Original U.S. Civil War M-1816 Musket Converted to Tape Primer Short Rifle by Frankford Arsenal
Original item: Only One Available. The US Springfield Arsenal Model 1816 Musket was a .69 caliber musket manufactured and used in the United States during the 19th Century. It was a replacement for the Model 1812 musket, which itself was based heavily on the French Charleville M-1777 musket. Compared to the model 1812, the 1816 had a longer lock plate, a shorter trigger guard, and a longer bayonet. The Model 1816 also had a more straight lined stock. It is the first design in the Model 1816 line of muskets, all of which were were 58 inches long, with a barrel around 42 inches in length. The various revisions were in use for close to 50 years.
The years leading to the outbreak of the Civil War in the United States created a large need for rifled muskets, as the number of modern firearms currently on hand was far short of what was needed. To fill this need, updating older design firearms was both faster and more cost effective, so many Model 1816 family muskets still in service were updated to percussion rifles. The percussion cap system was much more reliable and weather resistant.
This particular rifle is one such conversion, however it is a bit more interesting than most. It started out as a Springfield Model 1816 Smooth bore musket, and it was taken to Frankford Arsenal in Philadephia, and there converted to the the 1855 Maynard Tape Primer ignition system with a lock made by Remington. This also involved removing the last inch of the barrel, and fitting it with a new breech plug, which had the tang and bolster with cleanout and nipple attached. It is faint, but the partial date 185? can be seen on the tang. The gunstocks also had to be re-cut to accept the new, slightly thicker lock assemblies.
The tail of the tape primer-equipped lock is marked:
There are traces of additional markings such as the P over an eagles head on the barrel, as well as a date on the barrel tang, however these are not entirely legible due to powder burn.
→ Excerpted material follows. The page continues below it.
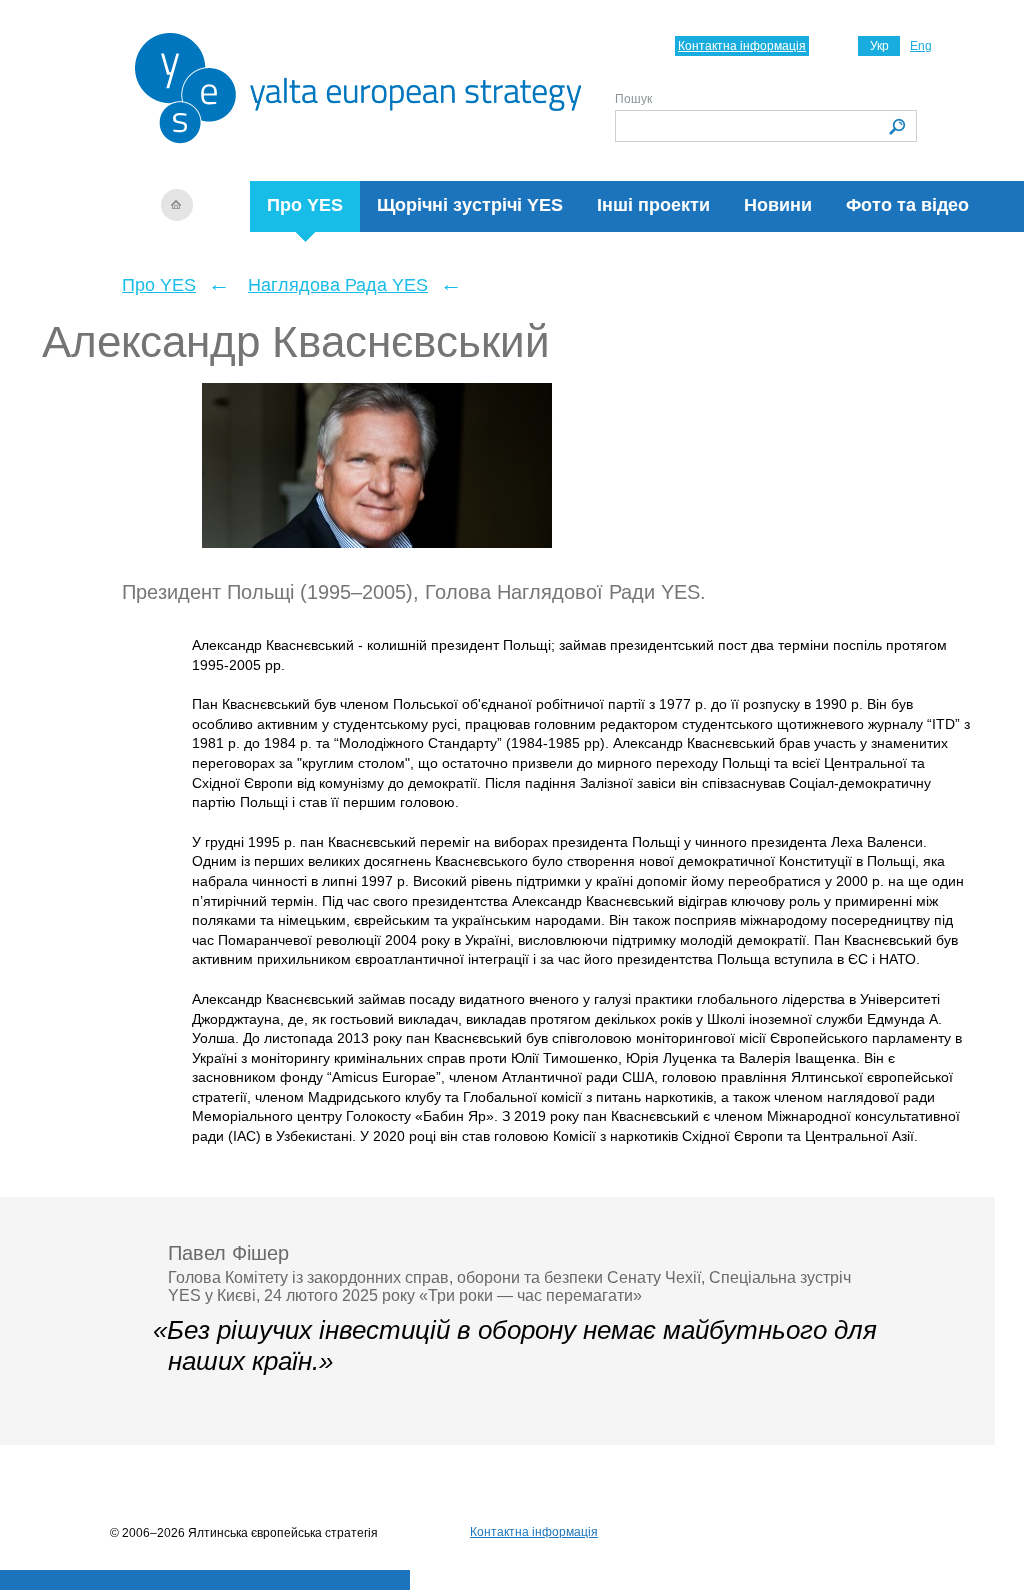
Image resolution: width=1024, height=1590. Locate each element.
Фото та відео (907, 205)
Our example is in really nice condition and its barrel length was trimmed after the conversion to a more manageable 32", making this now more of a Short Rifle as used by Pioneers and Scouts. The Rifle measures 48" over all. All iron/steel mounts, comes complete with its iron ram rod. Excellent wood work and barrel with salt and pepper finish with scattered rust pits. The lock and taper primer system are fully functional, and in very good condition.
A great piece of firearms history! Most presentable and ready to display.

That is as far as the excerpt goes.